■ Provided material

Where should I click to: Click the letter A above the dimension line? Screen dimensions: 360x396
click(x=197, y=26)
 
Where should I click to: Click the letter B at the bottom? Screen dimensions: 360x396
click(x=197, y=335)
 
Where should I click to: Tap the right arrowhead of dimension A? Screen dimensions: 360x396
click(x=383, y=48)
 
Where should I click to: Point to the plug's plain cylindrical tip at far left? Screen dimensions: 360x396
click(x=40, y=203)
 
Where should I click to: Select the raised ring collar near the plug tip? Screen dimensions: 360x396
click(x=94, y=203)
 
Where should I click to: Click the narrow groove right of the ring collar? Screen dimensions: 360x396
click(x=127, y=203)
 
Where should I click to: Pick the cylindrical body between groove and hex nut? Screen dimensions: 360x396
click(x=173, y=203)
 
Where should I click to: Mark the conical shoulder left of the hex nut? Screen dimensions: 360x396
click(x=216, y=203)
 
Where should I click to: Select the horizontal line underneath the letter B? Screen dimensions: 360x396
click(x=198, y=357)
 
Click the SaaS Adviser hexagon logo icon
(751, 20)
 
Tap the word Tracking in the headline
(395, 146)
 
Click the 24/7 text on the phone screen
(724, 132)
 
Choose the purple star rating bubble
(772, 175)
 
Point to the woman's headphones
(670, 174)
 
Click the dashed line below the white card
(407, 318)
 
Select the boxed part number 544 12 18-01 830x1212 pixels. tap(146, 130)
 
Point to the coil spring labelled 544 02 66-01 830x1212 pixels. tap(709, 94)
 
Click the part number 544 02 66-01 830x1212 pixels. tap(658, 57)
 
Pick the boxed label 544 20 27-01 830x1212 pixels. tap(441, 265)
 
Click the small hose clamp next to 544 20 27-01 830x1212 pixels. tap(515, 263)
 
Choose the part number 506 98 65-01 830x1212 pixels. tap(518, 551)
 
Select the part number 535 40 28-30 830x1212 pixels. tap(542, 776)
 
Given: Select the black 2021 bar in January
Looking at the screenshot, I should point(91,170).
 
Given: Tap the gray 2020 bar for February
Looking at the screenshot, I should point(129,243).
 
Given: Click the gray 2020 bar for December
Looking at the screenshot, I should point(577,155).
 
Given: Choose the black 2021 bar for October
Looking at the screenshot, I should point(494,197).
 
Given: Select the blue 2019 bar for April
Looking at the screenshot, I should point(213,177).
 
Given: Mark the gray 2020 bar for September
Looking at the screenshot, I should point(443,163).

■ Objective
Can you reproduce all of the records above verbatim, line for line?

■ Result for this exercise
Where should I click to: Click the letter A above the dimension line? Screen dimensions: 360x396
click(x=197, y=26)
 
Where should I click to: Click the letter B at the bottom? Screen dimensions: 360x396
click(x=197, y=335)
 
Where should I click to: Tap the right arrowhead of dimension A? Screen dimensions: 360x396
click(x=383, y=48)
 
Where should I click to: Point to the plug's plain cylindrical tip at far left? Screen dimensions: 360x396
click(x=40, y=203)
 
Where should I click to: Select the raised ring collar near the plug tip? Screen dimensions: 360x396
click(x=94, y=203)
 
Where should I click to: Click the narrow groove right of the ring collar? Screen dimensions: 360x396
click(x=127, y=203)
 
Where should I click to: Pick the cylindrical body between groove and hex nut? Screen dimensions: 360x396
click(x=173, y=203)
 
Where should I click to: Mark the conical shoulder left of the hex nut? Screen dimensions: 360x396
click(x=216, y=203)
 
Where should I click to: Select the horizontal line underneath the letter B? Screen dimensions: 360x396
click(x=198, y=357)
 
Click the SaaS Adviser hexagon logo icon
(751, 20)
 
Tap the word Tracking in the headline
(395, 146)
 
Click the 24/7 text on the phone screen
(724, 132)
 
Choose the purple star rating bubble
(772, 175)
 
Point to the woman's headphones
(670, 174)
 
Click the dashed line below the white card
(407, 318)
 
Select the boxed part number 544 12 18-01 830x1212 pixels. tap(146, 130)
 
Point to the coil spring labelled 544 02 66-01 830x1212 pixels. tap(709, 94)
 
Click the part number 544 02 66-01 830x1212 pixels. tap(658, 57)
 
Pick the boxed label 544 20 27-01 830x1212 pixels. tap(441, 265)
 
Click the small hose clamp next to 544 20 27-01 830x1212 pixels. tap(515, 263)
 
Choose the part number 506 98 65-01 830x1212 pixels. tap(518, 551)
 
Select the part number 535 40 28-30 830x1212 pixels. tap(542, 776)
 
Given: Select the black 2021 bar in January
Looking at the screenshot, I should point(91,170).
 
Given: Tap the gray 2020 bar for February
Looking at the screenshot, I should point(129,243).
 
Given: Click the gray 2020 bar for December
Looking at the screenshot, I should point(577,155).
 
Given: Choose the black 2021 bar for October
Looking at the screenshot, I should point(494,197).
 
Given: Select the blue 2019 bar for April
Looking at the screenshot, I should point(213,177).
 
Given: Mark the gray 2020 bar for September
Looking at the screenshot, I should point(443,163).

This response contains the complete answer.